- [Your instructions]: Give everything from the line containing "Screen dimensions: 1386x710" down to the end of the entries below as a Markdown table with the columns Row and Line. Number each line in Row, and leave out blank lines.

- [Records to use]:

******

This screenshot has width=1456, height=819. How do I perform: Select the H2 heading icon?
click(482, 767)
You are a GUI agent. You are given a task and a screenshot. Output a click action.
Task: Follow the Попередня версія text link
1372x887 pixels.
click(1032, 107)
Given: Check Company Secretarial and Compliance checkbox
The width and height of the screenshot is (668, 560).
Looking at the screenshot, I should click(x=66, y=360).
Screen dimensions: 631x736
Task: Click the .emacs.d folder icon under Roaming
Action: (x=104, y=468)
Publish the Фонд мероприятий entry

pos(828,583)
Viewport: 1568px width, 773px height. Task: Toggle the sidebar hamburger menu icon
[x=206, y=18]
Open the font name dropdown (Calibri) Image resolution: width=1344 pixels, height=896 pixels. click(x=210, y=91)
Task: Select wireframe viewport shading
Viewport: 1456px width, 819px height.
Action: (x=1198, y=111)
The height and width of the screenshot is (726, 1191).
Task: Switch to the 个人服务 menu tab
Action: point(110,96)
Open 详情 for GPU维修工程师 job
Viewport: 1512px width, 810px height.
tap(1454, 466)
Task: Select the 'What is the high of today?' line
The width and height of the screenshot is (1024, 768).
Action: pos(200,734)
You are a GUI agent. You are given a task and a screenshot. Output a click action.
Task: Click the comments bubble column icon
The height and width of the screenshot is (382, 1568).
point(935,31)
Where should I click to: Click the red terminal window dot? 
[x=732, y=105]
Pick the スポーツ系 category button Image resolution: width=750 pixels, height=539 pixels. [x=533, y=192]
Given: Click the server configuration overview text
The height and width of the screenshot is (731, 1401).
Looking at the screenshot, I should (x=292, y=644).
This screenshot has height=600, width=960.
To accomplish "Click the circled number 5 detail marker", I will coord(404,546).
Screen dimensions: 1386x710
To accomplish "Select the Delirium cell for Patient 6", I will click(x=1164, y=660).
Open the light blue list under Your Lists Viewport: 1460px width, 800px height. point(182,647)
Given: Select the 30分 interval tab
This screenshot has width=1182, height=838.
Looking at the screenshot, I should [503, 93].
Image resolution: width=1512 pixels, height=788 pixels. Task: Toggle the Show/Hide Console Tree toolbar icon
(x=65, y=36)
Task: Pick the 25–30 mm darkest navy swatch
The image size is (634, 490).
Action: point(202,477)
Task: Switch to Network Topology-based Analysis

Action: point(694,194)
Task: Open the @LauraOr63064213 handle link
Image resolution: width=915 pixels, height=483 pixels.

******

- [Exercise solution]:
| Row | Line |
|---|---|
| 1 | Screen dimensions: 1386x710 |
| 2 | To accomplish "Select the Delirium cell for Patient 6", I will click(x=1164, y=660). |
| 3 | Open the light blue list under Your Lists Viewport: 1460px width, 800px height. point(182,647) |
| 4 | Given: Select the 30分 interval tab |
| 5 | This screenshot has width=1182, height=838. |
| 6 | Looking at the screenshot, I should [503, 93]. |
| 7 | Image resolution: width=1512 pixels, height=788 pixels. Task: Toggle the Show/Hide Console Tree toolbar icon |
| 8 | (x=65, y=36) |
| 9 | Task: Pick the 25–30 mm darkest navy swatch |
| 10 | The image size is (634, 490). |
| 11 | Action: point(202,477) |
| 12 | Task: Switch to Network Topology-based Analysis |
| 13 | Action: point(694,194) |
| 14 | Task: Open the @LauraOr63064213 handle link |
| 15 | Image resolution: width=915 pixels, height=483 pixels. |